By now, you would have heard of the importance of planning for your estate and many people have taken that step in the right direction. Unfortunately, this task can be rife with complicated issues like taxation and state-specific estate laws. The main goal of making these provisions are to ensure that both your property and your debts don't present a problem for the loved ones you leave behind, so read on to learn about some common snafus that can occur with estate planning.
You put this task on the back burner.
It stands to reason, making plans for events that occur after your death are seldom a positive, happy subject to address. Just like important issues like insurance and savings plans, however, the sooner you address the tasks the better off you will be. No one expects to pass away unexpectedly, but accidents do happen. Even if you are in the best of health and relatively young, you can create a comprehensive estate plan that can be adjusted as you grow older and more wealthy. The important point is to begin the process and get a plan in place. Early planning also means more time to research and create a customized plan to suit your circumstances.
You never revisit your estate plan.
No matter how old you are or what your income is like, your life will likely go through changes over time. Make sure that you keep tabs on these changes by adjusting your estate plan. In most cases, a simple visit to your estate attorney every few years will mean that you have an updated plan that addresses deaths, marriages, births, large purchases, changes in a business and more.
You make the assumption that you will always be in good health.
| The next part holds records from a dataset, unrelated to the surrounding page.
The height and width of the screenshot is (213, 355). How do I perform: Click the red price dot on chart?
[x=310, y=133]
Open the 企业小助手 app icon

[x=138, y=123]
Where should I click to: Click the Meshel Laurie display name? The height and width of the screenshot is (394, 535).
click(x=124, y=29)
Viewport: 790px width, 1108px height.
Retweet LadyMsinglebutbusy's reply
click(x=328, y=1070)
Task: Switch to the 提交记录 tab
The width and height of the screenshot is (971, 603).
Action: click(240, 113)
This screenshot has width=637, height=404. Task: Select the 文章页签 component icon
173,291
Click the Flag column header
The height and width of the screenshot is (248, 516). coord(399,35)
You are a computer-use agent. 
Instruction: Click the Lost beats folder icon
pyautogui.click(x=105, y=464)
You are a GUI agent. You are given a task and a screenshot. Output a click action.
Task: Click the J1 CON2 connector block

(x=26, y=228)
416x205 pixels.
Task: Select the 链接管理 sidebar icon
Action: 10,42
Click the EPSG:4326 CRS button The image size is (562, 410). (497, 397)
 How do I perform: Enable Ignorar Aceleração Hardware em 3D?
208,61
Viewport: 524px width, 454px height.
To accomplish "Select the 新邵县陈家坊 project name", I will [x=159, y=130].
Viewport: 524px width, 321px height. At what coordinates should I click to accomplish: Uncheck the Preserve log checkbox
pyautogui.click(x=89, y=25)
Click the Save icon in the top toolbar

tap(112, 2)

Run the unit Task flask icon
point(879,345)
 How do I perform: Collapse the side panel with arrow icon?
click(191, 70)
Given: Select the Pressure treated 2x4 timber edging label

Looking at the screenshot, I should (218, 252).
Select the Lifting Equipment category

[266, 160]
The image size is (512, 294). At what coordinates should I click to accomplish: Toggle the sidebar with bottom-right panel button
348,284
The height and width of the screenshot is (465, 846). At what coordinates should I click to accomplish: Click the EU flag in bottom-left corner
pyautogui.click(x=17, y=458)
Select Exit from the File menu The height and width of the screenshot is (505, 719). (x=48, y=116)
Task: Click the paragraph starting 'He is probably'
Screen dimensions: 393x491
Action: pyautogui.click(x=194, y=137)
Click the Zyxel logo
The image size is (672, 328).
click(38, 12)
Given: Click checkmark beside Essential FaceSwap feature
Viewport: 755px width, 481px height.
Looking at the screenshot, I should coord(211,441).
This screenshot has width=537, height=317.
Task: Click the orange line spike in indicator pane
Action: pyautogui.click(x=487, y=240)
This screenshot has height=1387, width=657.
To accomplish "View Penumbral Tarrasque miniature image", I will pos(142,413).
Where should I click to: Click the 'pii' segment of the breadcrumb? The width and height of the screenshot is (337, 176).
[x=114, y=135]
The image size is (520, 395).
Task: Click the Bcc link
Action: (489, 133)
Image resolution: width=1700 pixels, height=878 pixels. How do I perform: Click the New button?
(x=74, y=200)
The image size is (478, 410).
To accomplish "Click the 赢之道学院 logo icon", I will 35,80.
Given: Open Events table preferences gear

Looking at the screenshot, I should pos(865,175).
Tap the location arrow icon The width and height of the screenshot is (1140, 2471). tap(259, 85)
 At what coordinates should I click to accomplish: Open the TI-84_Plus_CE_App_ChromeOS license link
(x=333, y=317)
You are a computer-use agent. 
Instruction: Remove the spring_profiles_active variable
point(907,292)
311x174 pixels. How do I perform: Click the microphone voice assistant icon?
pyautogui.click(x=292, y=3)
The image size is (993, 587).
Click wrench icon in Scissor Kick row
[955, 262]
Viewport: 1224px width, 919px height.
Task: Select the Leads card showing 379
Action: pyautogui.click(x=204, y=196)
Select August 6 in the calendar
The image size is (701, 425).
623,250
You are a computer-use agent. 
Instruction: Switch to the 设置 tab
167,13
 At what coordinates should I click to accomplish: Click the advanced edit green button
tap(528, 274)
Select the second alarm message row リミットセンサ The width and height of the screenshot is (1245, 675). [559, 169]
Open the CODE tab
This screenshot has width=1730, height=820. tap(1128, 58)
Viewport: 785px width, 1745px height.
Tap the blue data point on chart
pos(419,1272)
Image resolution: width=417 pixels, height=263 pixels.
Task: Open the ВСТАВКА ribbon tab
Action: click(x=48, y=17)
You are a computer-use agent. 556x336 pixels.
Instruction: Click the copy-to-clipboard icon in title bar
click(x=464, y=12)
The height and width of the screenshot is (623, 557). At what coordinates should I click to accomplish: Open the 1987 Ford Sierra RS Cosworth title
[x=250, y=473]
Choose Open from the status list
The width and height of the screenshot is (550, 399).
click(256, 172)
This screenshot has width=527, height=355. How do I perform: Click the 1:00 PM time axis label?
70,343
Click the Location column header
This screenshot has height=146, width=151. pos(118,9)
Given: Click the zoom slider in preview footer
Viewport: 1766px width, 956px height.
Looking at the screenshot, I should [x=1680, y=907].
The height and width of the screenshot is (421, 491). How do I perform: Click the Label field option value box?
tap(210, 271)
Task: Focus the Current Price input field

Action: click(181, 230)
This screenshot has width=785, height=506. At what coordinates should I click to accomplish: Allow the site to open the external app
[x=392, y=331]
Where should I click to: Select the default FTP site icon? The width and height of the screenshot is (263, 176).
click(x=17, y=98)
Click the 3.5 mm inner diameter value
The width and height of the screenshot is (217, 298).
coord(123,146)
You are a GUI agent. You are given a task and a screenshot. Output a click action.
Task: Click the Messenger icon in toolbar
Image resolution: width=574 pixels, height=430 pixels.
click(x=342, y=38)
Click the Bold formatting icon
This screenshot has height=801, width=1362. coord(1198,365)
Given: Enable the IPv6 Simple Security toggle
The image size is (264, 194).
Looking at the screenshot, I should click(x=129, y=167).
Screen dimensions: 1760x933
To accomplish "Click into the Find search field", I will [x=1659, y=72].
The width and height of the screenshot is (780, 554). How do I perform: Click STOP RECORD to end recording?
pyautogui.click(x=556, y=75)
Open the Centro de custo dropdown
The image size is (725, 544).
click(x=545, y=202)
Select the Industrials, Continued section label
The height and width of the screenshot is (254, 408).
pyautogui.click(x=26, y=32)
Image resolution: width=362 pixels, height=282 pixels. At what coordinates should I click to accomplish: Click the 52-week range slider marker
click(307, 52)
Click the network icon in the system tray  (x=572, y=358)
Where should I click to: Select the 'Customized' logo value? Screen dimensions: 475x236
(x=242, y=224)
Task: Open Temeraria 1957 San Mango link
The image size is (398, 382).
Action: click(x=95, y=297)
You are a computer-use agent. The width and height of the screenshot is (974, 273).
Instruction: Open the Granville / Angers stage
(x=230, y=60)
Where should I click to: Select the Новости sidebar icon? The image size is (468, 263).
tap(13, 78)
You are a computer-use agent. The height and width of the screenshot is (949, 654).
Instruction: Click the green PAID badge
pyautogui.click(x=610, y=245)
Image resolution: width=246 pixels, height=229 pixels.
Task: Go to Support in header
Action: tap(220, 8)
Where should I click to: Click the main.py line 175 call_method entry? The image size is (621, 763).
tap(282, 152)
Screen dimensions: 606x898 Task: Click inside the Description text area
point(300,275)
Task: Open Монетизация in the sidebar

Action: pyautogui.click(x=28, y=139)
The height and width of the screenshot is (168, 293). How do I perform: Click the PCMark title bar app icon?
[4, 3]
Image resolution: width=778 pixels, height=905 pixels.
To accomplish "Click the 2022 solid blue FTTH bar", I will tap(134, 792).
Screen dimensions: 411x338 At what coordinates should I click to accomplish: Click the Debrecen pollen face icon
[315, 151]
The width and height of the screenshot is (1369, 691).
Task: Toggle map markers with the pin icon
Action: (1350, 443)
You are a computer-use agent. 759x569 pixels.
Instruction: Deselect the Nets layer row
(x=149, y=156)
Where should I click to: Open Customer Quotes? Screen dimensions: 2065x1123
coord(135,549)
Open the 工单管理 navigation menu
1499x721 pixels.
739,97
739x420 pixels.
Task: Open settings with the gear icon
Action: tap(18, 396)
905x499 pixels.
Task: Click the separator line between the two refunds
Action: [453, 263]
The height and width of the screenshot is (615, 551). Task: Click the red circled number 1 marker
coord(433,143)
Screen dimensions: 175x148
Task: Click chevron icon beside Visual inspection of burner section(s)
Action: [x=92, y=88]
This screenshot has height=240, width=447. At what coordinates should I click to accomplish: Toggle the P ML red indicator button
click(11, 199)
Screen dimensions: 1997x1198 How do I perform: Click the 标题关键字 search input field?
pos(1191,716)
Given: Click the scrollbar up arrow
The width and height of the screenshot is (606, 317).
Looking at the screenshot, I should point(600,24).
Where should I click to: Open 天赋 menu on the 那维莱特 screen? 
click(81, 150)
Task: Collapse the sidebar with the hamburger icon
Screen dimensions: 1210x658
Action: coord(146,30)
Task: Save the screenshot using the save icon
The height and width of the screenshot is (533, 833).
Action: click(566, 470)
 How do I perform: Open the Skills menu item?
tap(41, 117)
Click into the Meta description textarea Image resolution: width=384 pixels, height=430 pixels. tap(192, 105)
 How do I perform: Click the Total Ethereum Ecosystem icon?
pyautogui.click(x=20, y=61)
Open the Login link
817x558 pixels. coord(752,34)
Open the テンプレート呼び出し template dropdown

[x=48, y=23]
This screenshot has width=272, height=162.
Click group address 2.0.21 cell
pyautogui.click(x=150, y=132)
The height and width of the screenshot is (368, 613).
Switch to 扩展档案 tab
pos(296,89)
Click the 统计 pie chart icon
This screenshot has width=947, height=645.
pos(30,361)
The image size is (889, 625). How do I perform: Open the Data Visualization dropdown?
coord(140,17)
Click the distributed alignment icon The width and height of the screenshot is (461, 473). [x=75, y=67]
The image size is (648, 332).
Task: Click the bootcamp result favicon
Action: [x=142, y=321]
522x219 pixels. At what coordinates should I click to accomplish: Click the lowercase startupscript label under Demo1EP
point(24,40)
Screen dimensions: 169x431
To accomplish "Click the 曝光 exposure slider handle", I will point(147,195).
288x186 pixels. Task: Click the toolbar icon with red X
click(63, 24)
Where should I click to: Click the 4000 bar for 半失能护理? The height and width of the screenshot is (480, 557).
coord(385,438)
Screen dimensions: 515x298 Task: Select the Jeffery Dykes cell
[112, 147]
People are just healthier now than in times past. With medical advances, medications, eating healthier and getting more exercise people are living longer, but often they do so with the potential for a disability that affects them and their loved ones. Estate plans are about so much more than just wills; you should not overlook plans to address some of these other issues:
- Medical power of attorney, which allows someone to make medical related decisions for you if you become incapacitated.
- Durable power of attorney, which allows a trusted friend or family member to make decisions about your finances or your business in the event you are incapacitated.
- Living will, which sets out your wishes for resuscitation in a medical situation.
- Provisions for long-term care, which can include savings or a long-term insurance plan.
- HIPPA authorizations that define who you wish to be privy to private medical information.
- Life insurance, which is often less expensive if purchased earlier in life.